Nai-Ni Chen was born Oct. 31, 1959, in Keelung, on the coast near Taipei, to MayYun Wu, a teacher, and Hsing-Yin Chen, a dentist.

“My parents always took us out to get close to nature, the ocean, the beach and the mountains,” she told The Arkansas Democrat-Gazette in 1996, when her company performed in Fayetteville.




“Many of my dances are inspired by nature,” she added. “That’s the Chinese way and philosophy: to emphasize the relation between human and nature. We try to find a harmony there.”

Greta Campo, a dancer and the company’s associate artistic director, experienced firsthand how Chen blended the various influences in her life and training.

“Her cultural background was always an inspiration for her,” she said by email. “Nai-Ni Chen’s works are so unique because they fused the freedom of American modern dance with the grace and splendor of Asian art.”

Chen was exposed to American culture growing up in Taiwan, learning English as a second language and, as she told The Record in 1988, watching the movies of “those two men — the fat one and the thin one who were always getting in trouble.” That is, Laurel and Hardy.

She began taking dance lessons at 4 and learned ballet and folk dance before enrolling, in her early teens, at the Chinese Culture University in Taipei, whose curriculum included modern dance, jazz and Chinese martial arts.

She spent three years with the Cloud Gate Dance Theater, Taipei’s first contemporary dance company, and participated in several government-sponsored international tours. Chiang, who is Nai-Ni Chen Dance’s executive director told The Star-Ledger in 1999 that he first met his future wife in 1978, when she was among a group of visiting dancers who performed at the Massachusetts Institute of Technology; he was enrolled there and was the student activities coordinator.

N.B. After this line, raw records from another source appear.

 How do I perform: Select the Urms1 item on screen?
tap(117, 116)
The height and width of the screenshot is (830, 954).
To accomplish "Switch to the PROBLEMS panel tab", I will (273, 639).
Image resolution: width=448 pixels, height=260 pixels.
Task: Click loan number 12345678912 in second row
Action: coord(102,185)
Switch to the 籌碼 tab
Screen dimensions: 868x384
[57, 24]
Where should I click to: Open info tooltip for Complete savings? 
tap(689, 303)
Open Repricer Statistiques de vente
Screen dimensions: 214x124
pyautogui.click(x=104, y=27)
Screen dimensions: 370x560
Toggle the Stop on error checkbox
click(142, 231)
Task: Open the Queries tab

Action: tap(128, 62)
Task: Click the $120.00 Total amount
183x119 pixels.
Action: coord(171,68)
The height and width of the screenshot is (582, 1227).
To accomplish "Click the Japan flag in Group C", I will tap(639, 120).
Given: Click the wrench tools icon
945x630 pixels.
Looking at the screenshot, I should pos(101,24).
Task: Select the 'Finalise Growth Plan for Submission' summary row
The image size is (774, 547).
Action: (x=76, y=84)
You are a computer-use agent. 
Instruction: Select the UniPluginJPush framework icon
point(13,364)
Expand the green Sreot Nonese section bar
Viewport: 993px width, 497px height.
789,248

“At that first moment, I knew she was going to be my wife,” he told the newspaper, although Chen said she only vaguely remembered their initial backstage encounter. The two stayed in touch, and they married in 1982. Their daughter, Sylvia, also survives her.

Chen’s dance company often performed at schools, where in the early years students generally had little exposure to Chinese arts.

“The kids just love it,” she told The Record in 1992. “Chinese dance is very colorful, and it’s completely new to them.”

She was particularly concerned with putting across the influence of Asian culture and Asian American immigrants on Western traditions. Yet it was a point of pride to her that her troupe was multiracial and multinational. Finding dancers who could handle the demands of blending the traditional and contemporary was, she acknowledged, challenging, but she thought the effort was worthwhile.

“I feel positive because in the end, the message we are trying to convey to people has everything to do with sharing cultures in this smaller and smaller modern world,” she told The Star-Ledger in 1996. “People are interested, but there’s still a long way to go. It takes a certain kind of maturity to find something good in another, completely different and very foreign culture.”